• Dataset excerpts:

◇ ◇ ◇ ◇ ◇ ◇ ◇

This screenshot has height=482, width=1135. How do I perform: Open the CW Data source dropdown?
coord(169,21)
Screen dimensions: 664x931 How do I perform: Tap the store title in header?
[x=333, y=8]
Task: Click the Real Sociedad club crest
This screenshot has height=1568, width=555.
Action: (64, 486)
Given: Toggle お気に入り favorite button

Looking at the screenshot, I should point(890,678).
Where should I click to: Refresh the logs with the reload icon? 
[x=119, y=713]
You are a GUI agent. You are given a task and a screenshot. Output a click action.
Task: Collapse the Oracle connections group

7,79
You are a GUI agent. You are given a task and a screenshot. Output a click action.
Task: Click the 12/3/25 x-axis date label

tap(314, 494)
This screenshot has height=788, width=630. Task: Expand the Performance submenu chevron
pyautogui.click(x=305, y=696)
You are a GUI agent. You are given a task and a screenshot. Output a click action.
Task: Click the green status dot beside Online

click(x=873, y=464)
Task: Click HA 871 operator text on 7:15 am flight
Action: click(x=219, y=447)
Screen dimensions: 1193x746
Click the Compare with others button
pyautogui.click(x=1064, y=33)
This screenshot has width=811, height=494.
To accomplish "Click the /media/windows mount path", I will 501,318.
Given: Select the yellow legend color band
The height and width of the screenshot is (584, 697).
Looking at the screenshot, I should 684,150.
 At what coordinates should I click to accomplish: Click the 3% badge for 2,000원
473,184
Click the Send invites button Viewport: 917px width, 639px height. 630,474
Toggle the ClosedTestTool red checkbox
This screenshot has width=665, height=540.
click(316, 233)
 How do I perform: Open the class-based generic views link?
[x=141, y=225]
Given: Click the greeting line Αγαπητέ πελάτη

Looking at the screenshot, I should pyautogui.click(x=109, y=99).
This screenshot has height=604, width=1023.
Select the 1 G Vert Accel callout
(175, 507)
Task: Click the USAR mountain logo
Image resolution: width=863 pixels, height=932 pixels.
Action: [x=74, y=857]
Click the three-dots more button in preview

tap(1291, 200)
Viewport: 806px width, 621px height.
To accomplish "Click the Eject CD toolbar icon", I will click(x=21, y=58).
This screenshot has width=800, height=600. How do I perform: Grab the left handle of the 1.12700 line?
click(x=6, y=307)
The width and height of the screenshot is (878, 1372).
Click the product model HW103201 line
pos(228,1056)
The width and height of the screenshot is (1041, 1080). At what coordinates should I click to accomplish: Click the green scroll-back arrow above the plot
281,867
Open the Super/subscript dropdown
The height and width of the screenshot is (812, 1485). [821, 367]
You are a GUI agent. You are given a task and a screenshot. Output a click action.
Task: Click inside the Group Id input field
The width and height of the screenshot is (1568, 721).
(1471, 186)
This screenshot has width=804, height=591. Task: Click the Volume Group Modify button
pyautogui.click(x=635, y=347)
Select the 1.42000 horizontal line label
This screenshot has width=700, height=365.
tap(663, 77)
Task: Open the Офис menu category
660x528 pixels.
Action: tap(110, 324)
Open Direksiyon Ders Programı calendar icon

◇ ◇ ◇ ◇ ◇ ◇ ◇

Write out again, unchanged, every line from the line containing "Task: Open the Офис menu category" to the final line of the material above.

Task: Open the Офис menu category
660x528 pixels.
Action: tap(110, 324)
Open Direksiyon Ders Programı calendar icon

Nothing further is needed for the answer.